In conclusion. Kast inherits a country that has repeatedly shown low tolerance for structural overhauls, even when they originate on the right, forcing any reform agenda into gradualism rather than shock therapy. Furthermore, the president will face a Chilean middle class—still numerically dominant—marked by income stagnation, high indebtedness, and limited upward mobility, making it highly reactive to disruptions while simultaneously demanding order and predictability.
Kast must balance closer alignment with Washington on security, minerals, and regional strategy without being framed domestically as a U.S. proxy.
At the same time, Chile’s credibility as a rule-based economy requires Kast to push for the EU–Mercosur agreement, while protecting wine industries and capitalizing on retail and logistics to leverage the new deal.
What We’re Watching 🔎 . . .
Honduras begins manual count of presidential vote after delays [link]
Laura García, Reuters
Honduras’s delayed manual recount underscores how fragile electoral legitimacy has become in polarized systems with weak institutional trust. The decision by the National Electoral Council of Honduras to move beyond the preliminary electronic tally reflects a technical caution, but political pressure from parties unwilling to concede narrow margins.
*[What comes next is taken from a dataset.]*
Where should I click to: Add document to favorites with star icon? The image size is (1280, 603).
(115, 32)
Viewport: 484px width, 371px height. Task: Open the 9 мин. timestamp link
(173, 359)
While a manual count may add procedural credibility, it also extends uncertainty, feeding narratives of fraud and manipulation on all sides. When elections are decided by slim pluralities in a single-round system, every delay becomes a political weapon. The recount may settle the numbers, but it is unlikely to fully restore confidence in a process already shaped by suspicion rather than consent.
El Salvador teams up with Elon Musk’s xAI to bring AI to 5,000 public schools [link]
AP
El Salvador’s decision to integrate artificial intelligence into its public education system, with support from xAI, reflects President Nayib Bukele’s broader strategy of using technology to leapfrog institutional constraints. The initiative aims to introduce AI tools and training in public schools, signaling an ambition to reposition El Salvador as a regional tech hub rather than a low-skill labor exporter.
Beyond education, the move has geopolitical undertones: aligning with U.S.-based innovation ecosystems while distancing the country from traditional multilateral development models. If executed well, AI education could strengthen human capital and attract private investment. If not, it risks becoming another headline-driven reform that outpaces state capacity and widens inequality between connected elites and the broader population.